Heart disease, cancer, diabetes, accidents and gun violence are just a few of the reasons a loved one might be taken away. Society grieves for the loss of life, for the college that will go unattended and for the family with an extra empty chair at the table.

 

However, some would argue one cause that seems to go overlooked requires every degree of our attention: the number of daily suicides in society. Taryn Aiken, chair for the Utah Chapter of the American Foundation for Suicide Prevention, lost her father in 2002 to suicide.

 

“People are very hesitate to talk about it [suicide], it’s in a way considered shameless,” Aiken said. “However 90 percent of suicides have undiagnosed mental illness, we need to talk about it. Talking about it helps reduce the risk and end the stigma. Our brains can get sick, mental illness is a disease and needs to be treated like one.”

suicide

 

According to the Utah Department of Health, males have higher rates of suicide, while women have higher rates of suicide attempts. Suicide is the second leading cause of death in Utah for young adults ages 17-24 and teenagers ages 10-17.

 

In a study done by the Center for Disease Control and Prevention, Utah has the highest percentage of suicidal thoughts among its population at 6.8 percent, compared to the average 3.7 percent nationwide.

 

Every day, five people under the age of 24 are checked into a hospital for attempted suicide in the state.
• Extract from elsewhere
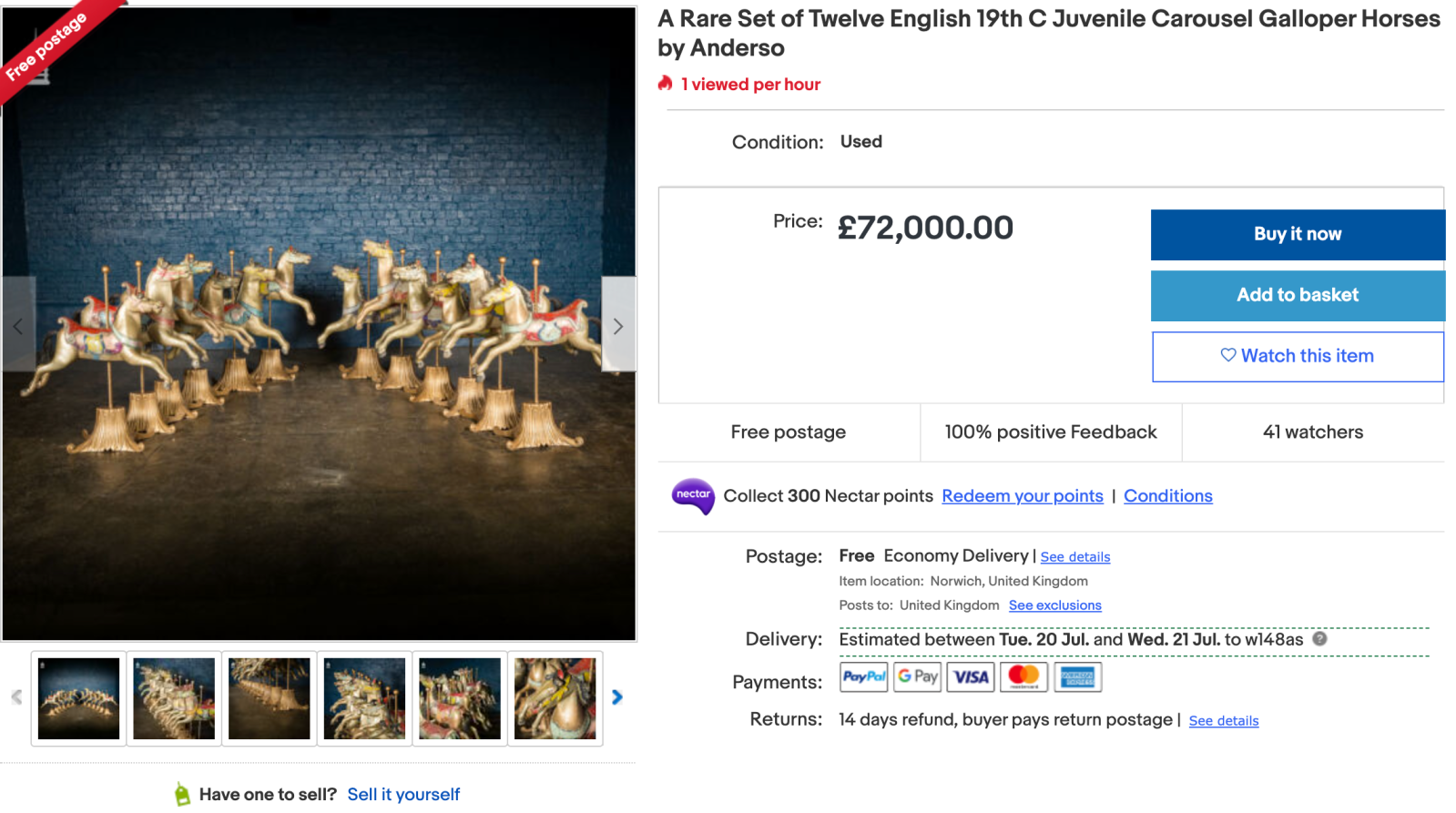
Task: Add the carousel horses to basket
Action: point(1297,296)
Recognizing this major health concern, the Utah Legislature passed HB 501 in March 2012, which would require all Utah public school teachers to have suicide prevention training.

 

“We don’t tell people with diabetes to snap out if, get over it, it’ll get better,” said J.C. Graham, program coordinator for Suicide Prevention and Awareness at UVU. “We encourage them to be proactive in their treatment and get help.”

 

Each day, approximately 105 people in the US take their own life, in contrast to 87 who are lost due to gun violence.

 

“Both are tragic events, but a suicide in contrast is preventable,” Graham said.

 

People who have attempted suicide report feeling deep depression, loneliness, drug or alcohol abuse and stressful life situations, such as family loss or relationship problems.

 

“If you’re interacting or you yourself have thought of suicide, you don’t have to deal with it alone,” Graham said. “There is help available, on campus, in the community, and the lifeline is open 24/7. Just have the courage to hold on, because there are people that care and are willing to provide support.”

 

Resources available to UVU students include on-call therapists; the first session is free. Additional sessions are $10. Alternate arrangements can be made if payment cannot be made.